_WORK INSTRUCTION_
From the data below, return the exact lines starting at the line containing "gay sex toy (291, 1636)" and ending at the line containing "anal beads (183, 1503)", both included, and nothing else.

_RECORDS TO USE_
---+---

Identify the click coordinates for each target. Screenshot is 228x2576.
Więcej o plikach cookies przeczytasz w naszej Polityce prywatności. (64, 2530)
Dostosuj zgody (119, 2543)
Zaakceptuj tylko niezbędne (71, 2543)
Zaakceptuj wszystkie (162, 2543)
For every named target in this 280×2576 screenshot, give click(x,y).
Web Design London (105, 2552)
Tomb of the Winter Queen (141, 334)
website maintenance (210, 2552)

---+---

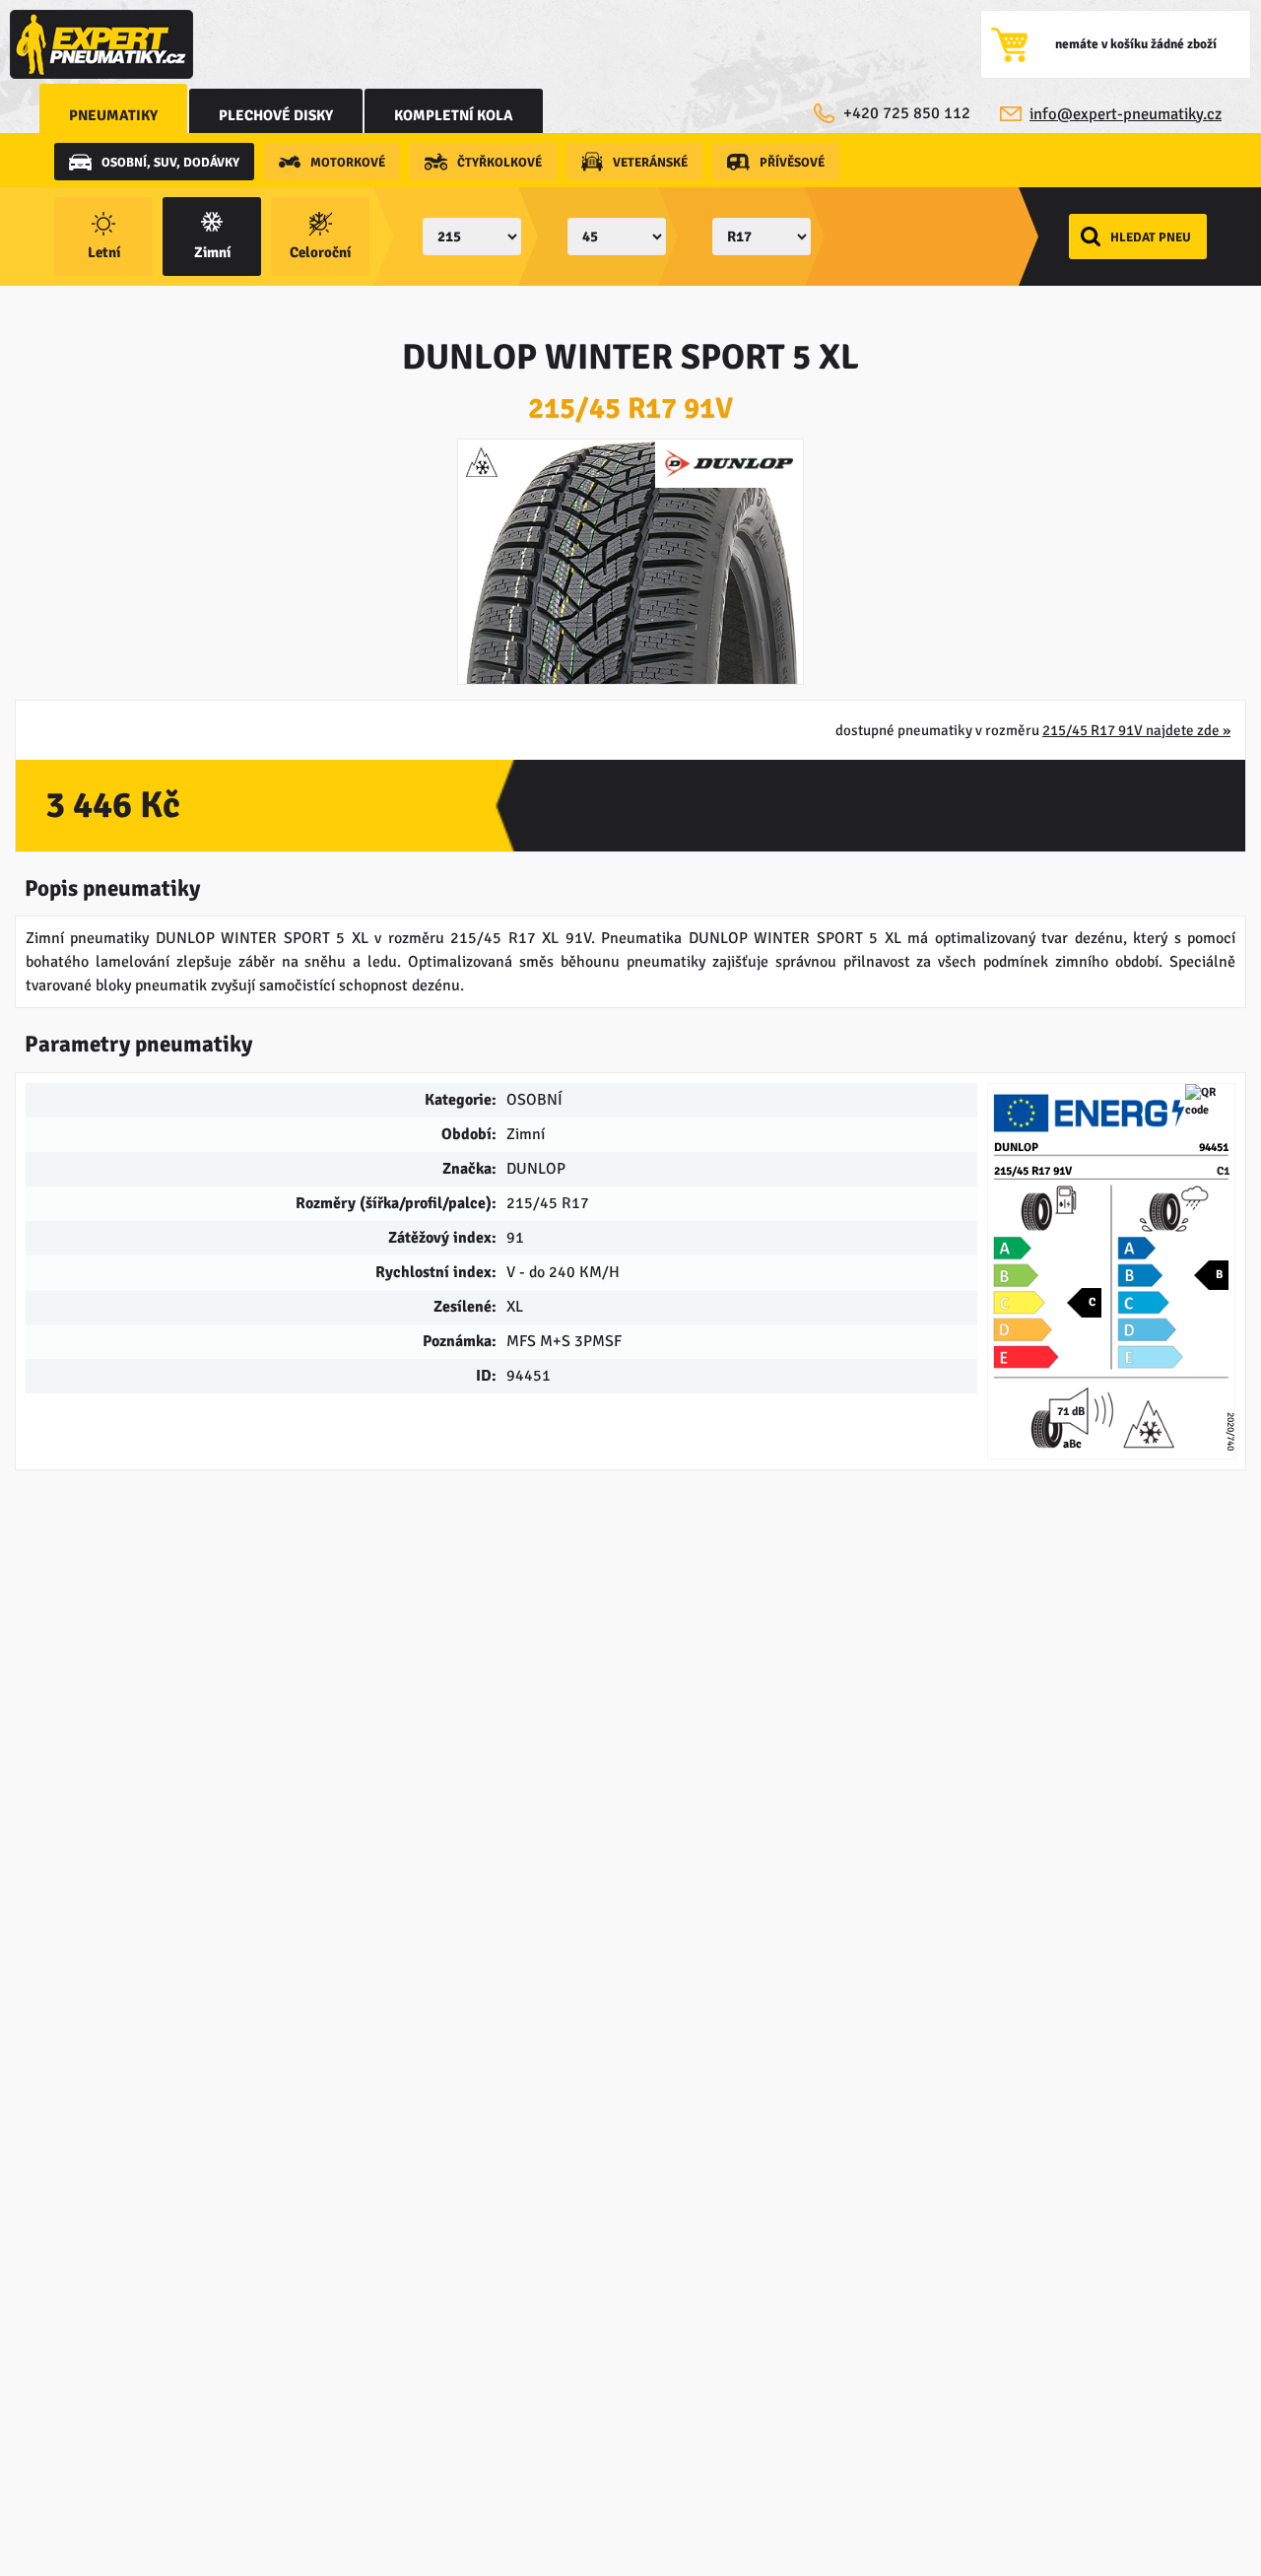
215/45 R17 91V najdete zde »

---+---

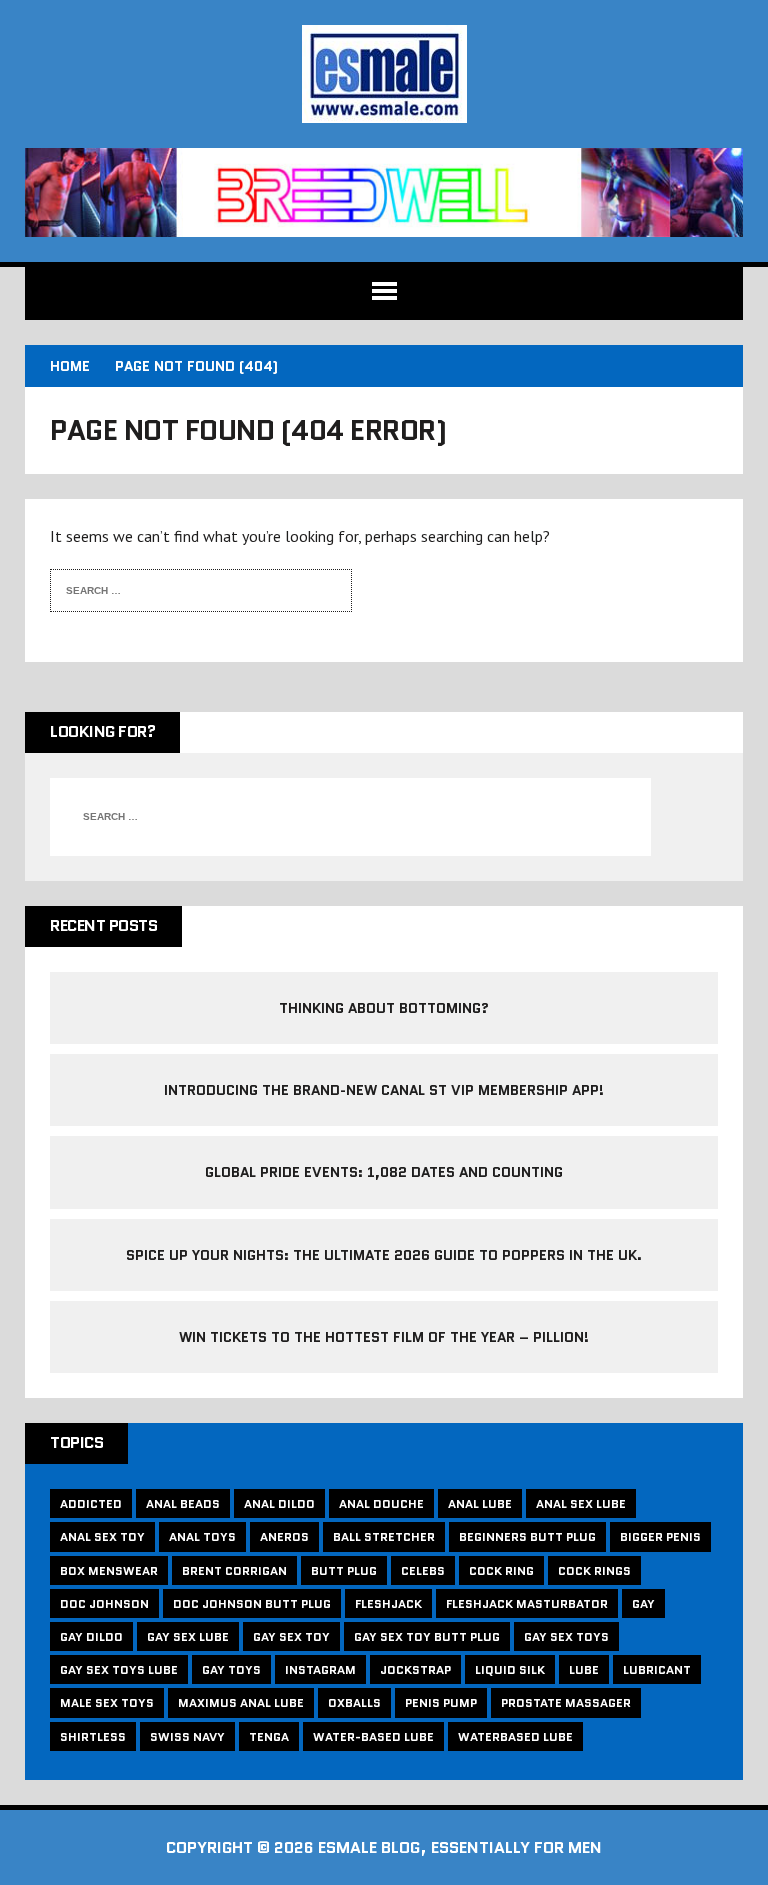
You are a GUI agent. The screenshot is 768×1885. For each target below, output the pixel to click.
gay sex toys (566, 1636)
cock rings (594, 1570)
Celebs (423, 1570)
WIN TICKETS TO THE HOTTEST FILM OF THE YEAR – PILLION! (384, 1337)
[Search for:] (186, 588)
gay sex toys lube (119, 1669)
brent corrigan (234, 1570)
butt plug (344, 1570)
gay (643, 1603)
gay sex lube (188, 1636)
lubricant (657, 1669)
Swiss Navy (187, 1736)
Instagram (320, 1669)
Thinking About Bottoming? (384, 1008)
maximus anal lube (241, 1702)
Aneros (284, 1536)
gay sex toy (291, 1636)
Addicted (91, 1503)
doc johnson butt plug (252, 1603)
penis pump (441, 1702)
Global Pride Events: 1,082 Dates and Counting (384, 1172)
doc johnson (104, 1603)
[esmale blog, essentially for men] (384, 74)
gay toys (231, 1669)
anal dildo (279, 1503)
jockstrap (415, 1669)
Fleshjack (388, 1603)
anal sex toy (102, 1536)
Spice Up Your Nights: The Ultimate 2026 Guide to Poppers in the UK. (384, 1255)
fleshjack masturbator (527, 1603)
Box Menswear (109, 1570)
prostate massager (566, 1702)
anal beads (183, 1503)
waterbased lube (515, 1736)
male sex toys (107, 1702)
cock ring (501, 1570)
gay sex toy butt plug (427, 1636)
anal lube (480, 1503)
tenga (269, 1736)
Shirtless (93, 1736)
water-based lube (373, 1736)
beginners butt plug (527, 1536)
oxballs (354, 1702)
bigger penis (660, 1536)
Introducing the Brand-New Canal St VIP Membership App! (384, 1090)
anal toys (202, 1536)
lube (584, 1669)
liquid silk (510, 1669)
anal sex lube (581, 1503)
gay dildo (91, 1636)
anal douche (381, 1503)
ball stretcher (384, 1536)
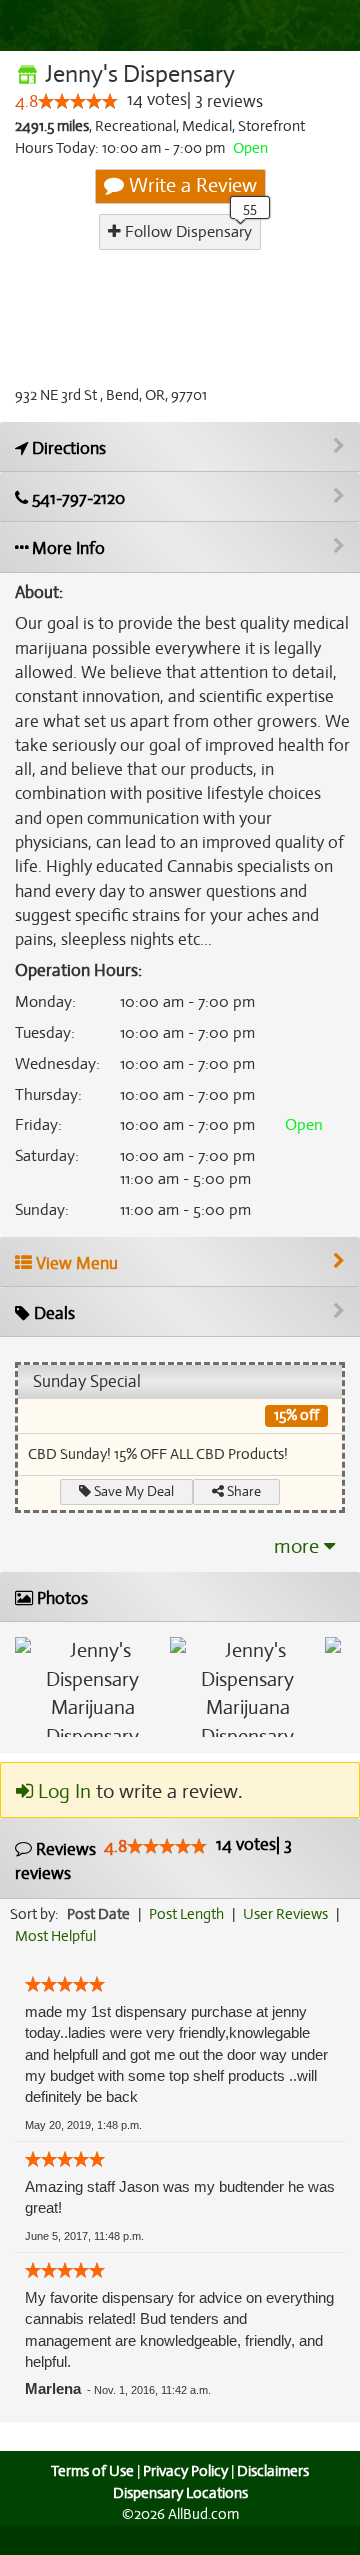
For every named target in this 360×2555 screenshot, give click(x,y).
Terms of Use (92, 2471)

---+---

_COMPLETED EXERCISE_
gay sex toy (291, 1636)
Addicted (91, 1503)
doc johnson butt plug (252, 1603)
penis pump (441, 1702)
Global Pride Events: 1,082 Dates and Counting (384, 1172)
doc johnson (104, 1603)
[esmale blog, essentially for men] (384, 74)
gay toys (231, 1669)
anal dildo (279, 1503)
jockstrap (415, 1669)
Fleshjack (388, 1603)
anal sex toy (102, 1536)
Spice Up Your Nights: The Ultimate 2026 Guide to Poppers in the UK. (384, 1255)
fleshjack masturbator (527, 1603)
Box Menswear (109, 1570)
prostate massager (566, 1702)
anal beads (183, 1503)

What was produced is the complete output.